Curtain wall glazing and a sophisticated LED lighting system provide an animated display that can be changed for different promotions and festivals.
While the circulation planning was designed by DP Architects, the conceptual plan for the interior design was carried out by Callison Architecture of Seattle. This was then fine-tuned by TID Associates in Singapore. Lionel Ong of TID says DFS wanted the store to provide a Singaporean experience for tourists. To this end, each floor highlights a different aspect of the country's cultural heritage.
"While shoppers can simply wander into the ground floor, tourist groups are introduced to the building through an entrance at the rear," he says.
From here, they are directed up the longest escalator in Singapore to the fourth floor.
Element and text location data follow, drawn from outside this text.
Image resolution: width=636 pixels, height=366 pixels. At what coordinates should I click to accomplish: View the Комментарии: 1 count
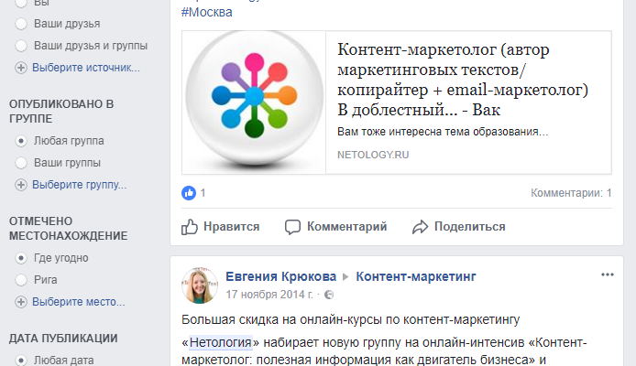coord(571,193)
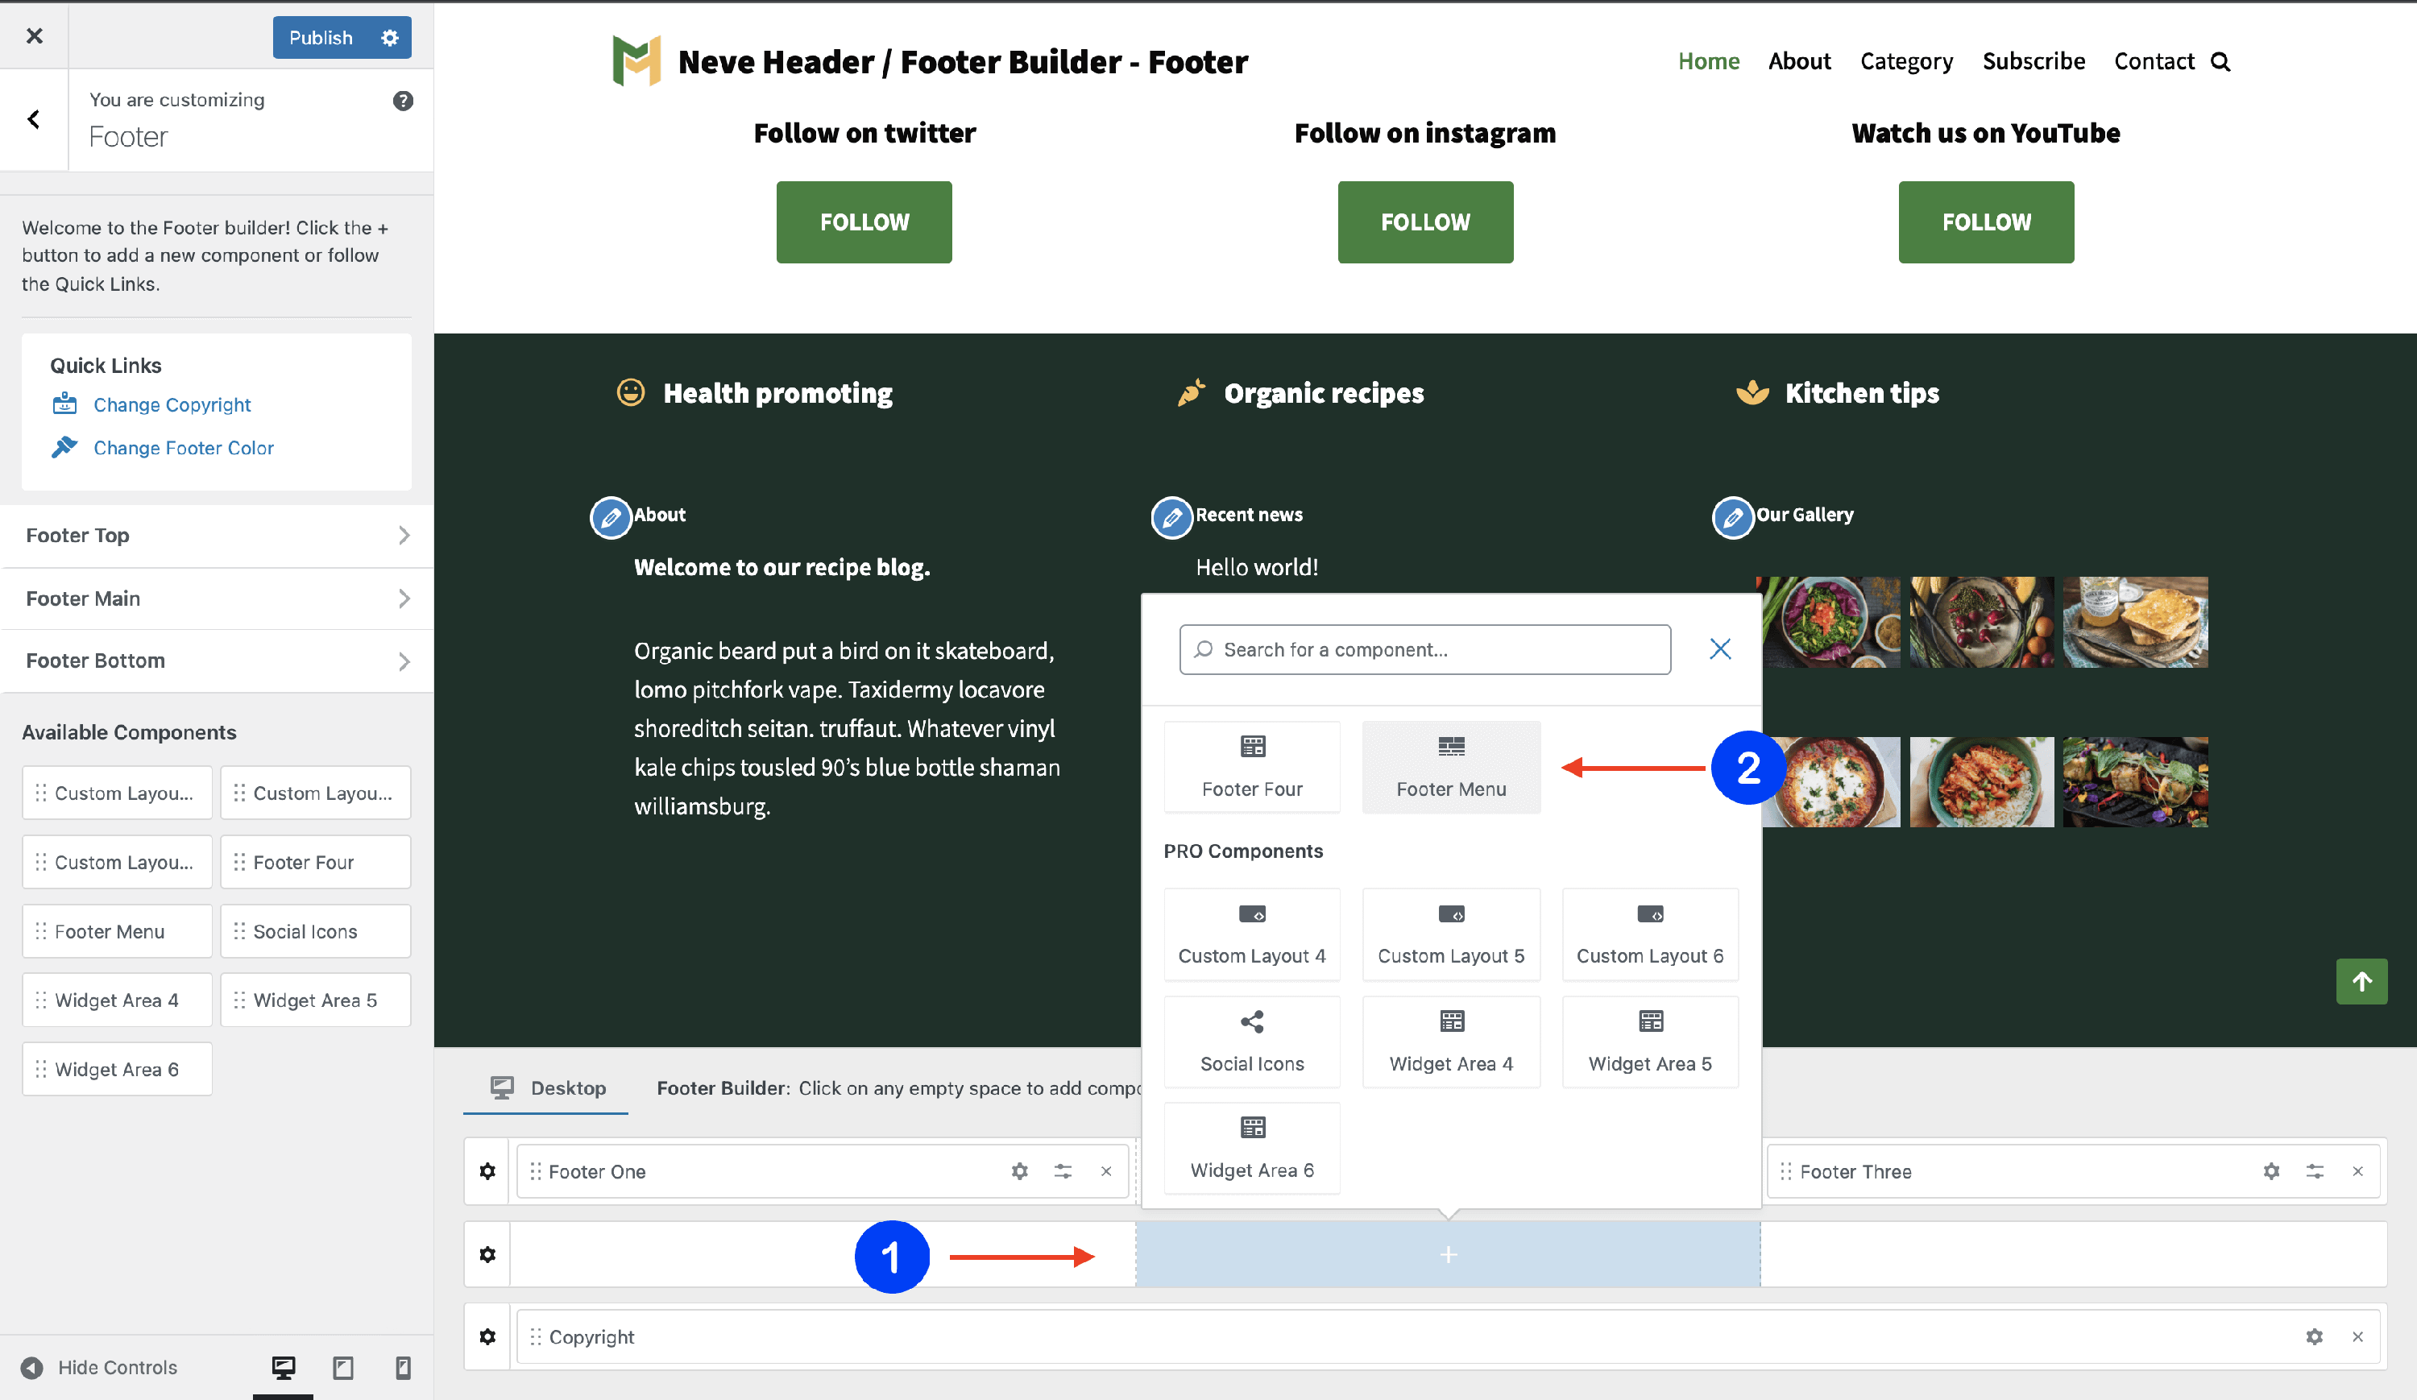Open the Category menu item
This screenshot has height=1400, width=2417.
1906,61
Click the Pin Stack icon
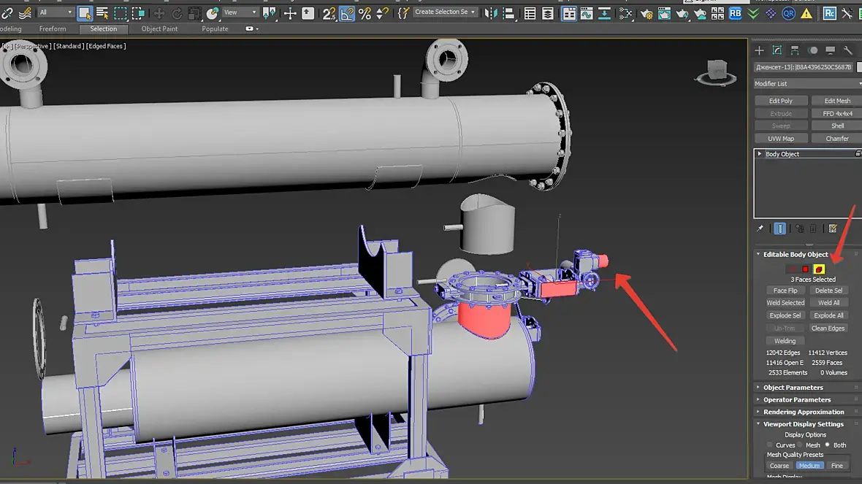The width and height of the screenshot is (862, 484). (760, 228)
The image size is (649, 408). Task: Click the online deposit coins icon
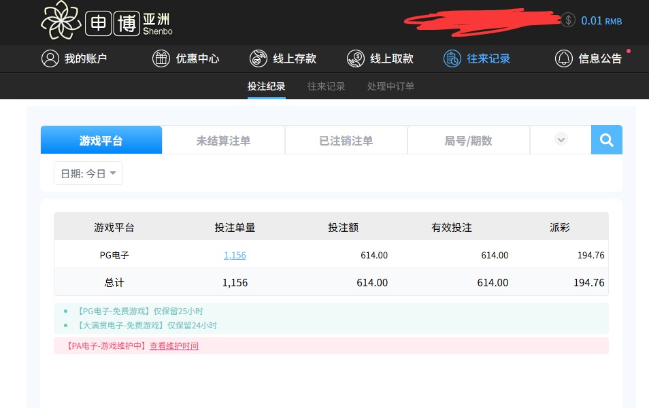[x=258, y=58]
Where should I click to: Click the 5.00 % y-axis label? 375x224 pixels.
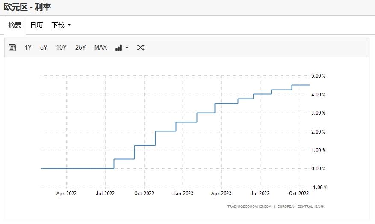(318, 76)
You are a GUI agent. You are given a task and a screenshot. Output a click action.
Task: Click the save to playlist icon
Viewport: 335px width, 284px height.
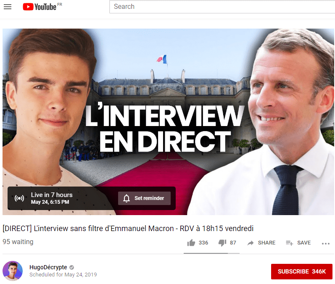point(290,243)
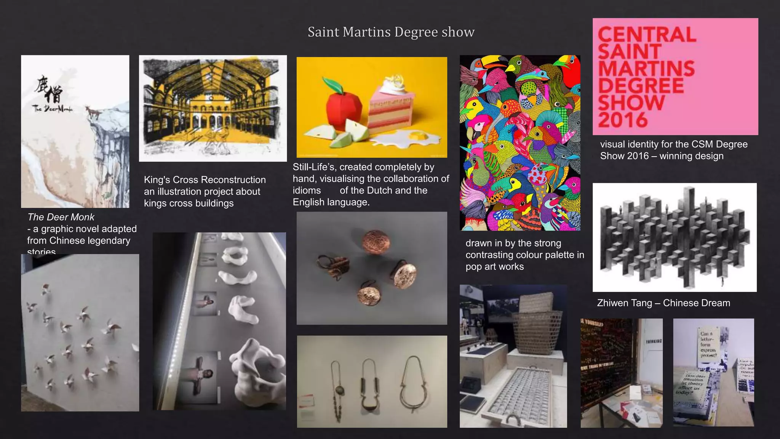The width and height of the screenshot is (780, 439).
Task: Click the white sculptural forms display photo
Action: point(219,321)
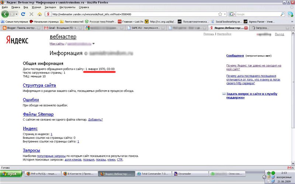Viewport: 295px width, 184px height.
Task: Click the Stop loading X icon
Action: click(31, 14)
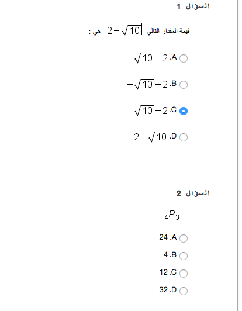Click the answer label 12 in question 2
242x311 pixels.
pyautogui.click(x=164, y=272)
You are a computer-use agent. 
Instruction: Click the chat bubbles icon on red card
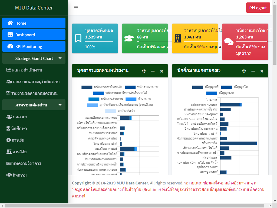pos(229,42)
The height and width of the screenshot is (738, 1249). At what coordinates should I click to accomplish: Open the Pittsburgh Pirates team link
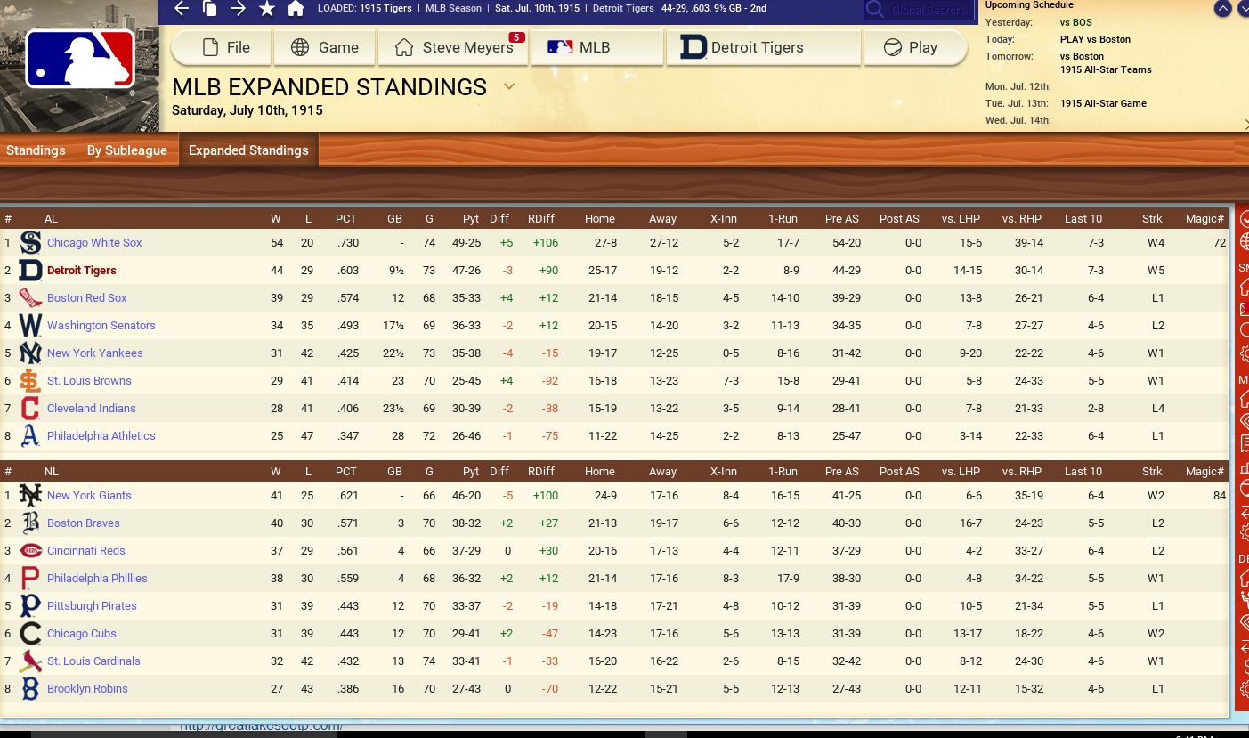pos(92,606)
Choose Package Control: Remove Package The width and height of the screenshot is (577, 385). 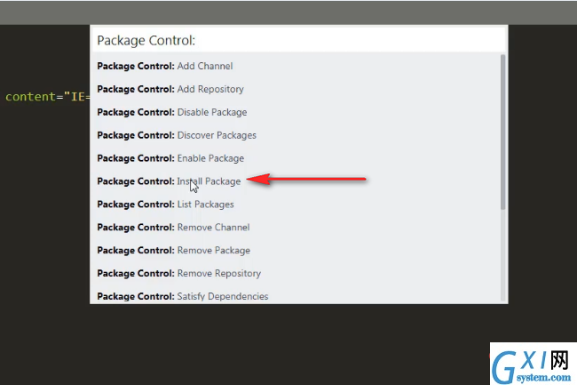(296, 250)
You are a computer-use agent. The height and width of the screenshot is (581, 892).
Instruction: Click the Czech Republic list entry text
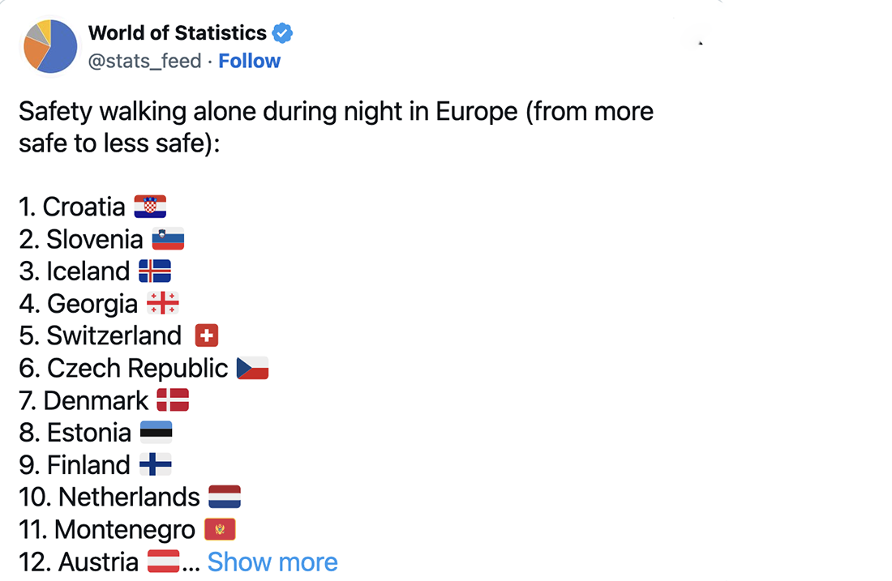point(123,368)
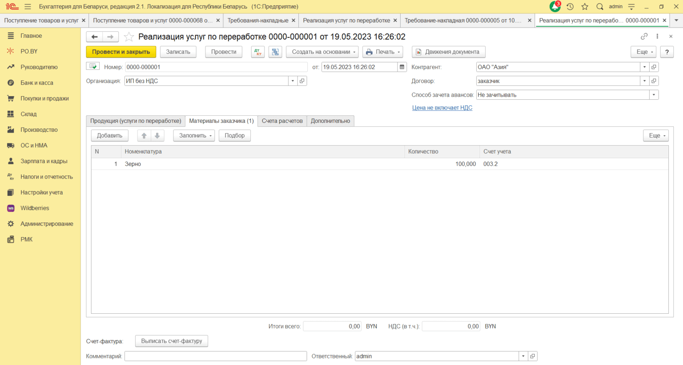The height and width of the screenshot is (365, 683).
Task: Mark document as favorite with star
Action: point(129,37)
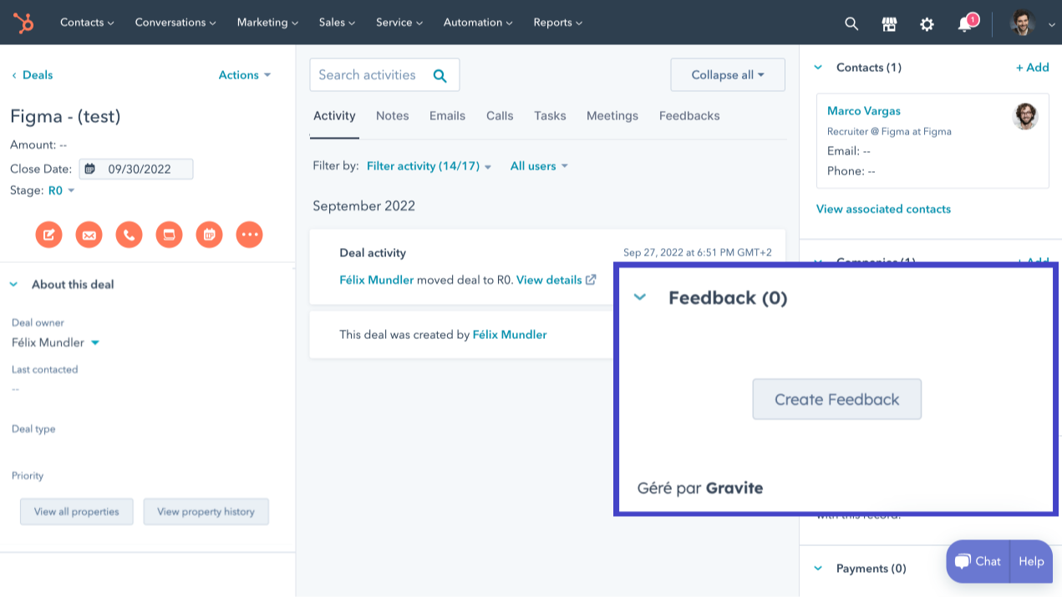The width and height of the screenshot is (1062, 597).
Task: Start a call with the phone icon
Action: pos(129,235)
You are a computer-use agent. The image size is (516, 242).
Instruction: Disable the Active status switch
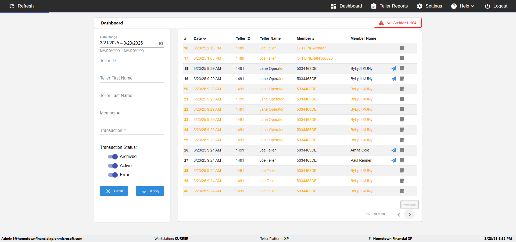pos(113,166)
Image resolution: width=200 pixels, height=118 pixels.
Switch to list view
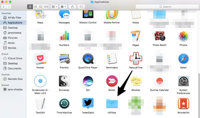(35, 7)
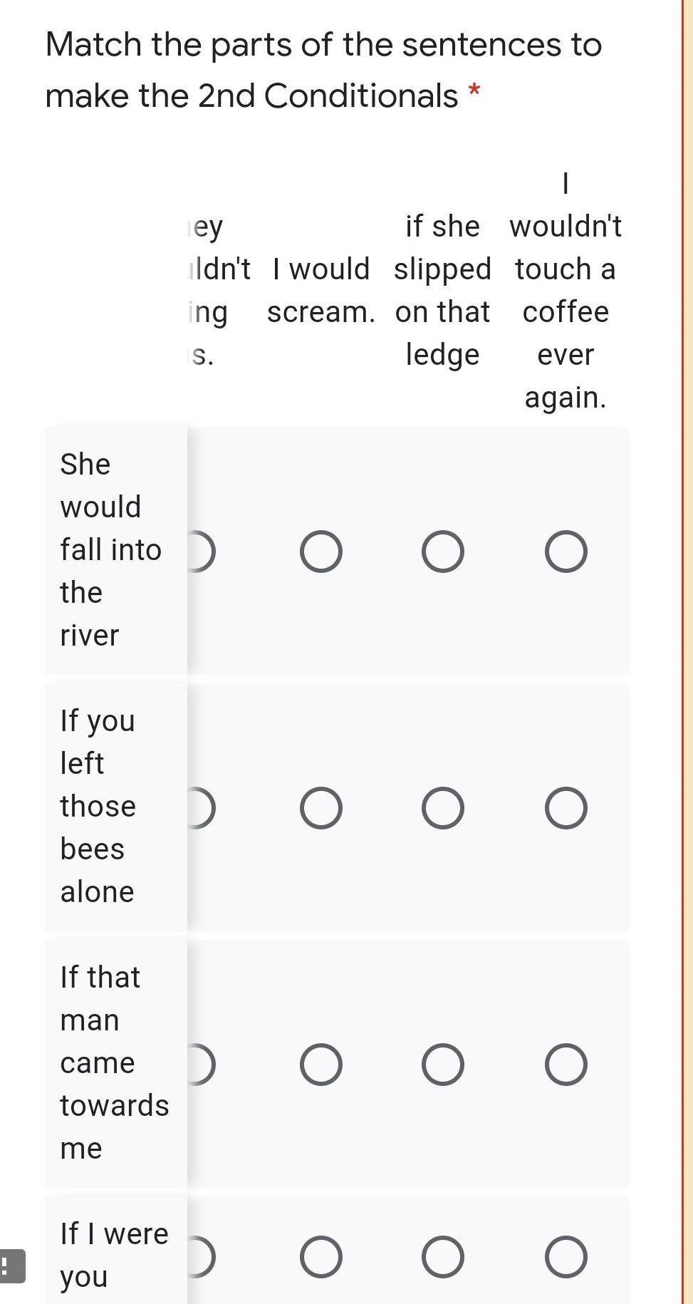The height and width of the screenshot is (1304, 693).
Task: Click the 'Match the parts of the sentences' question title
Action: click(x=323, y=70)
Visitors get a good overview of the complex while travelling on the escalator, which passes through an atrium flanked by a textural rock wall and timber panels.
The fourth floor, often called the Zen garden floor, continues the tropical feel, with garden landscaping visible through a long, glazed wall. On this floor the product mix is focused on small luxury items such as leather goods, watches and fine jewellery. Timber panelling, sisal carpets and natural quartz floors with timber inserts enhance the natural ambience. A large skylight allows light to penetrate the space by day, while mood lighting provides an intimate atmosphere by night.
Colonial Singapore comes to the fore on the third level, which showcases the name-brand fashion houses. This floor also features a gourmet food outlet, a cafe and an art gallery.
"To establish an air of luxury, the design follows the old colonial interiors, marrying decorative themes from the old black-and-white bungalows as well the historical Raffles Hotel," says Ong.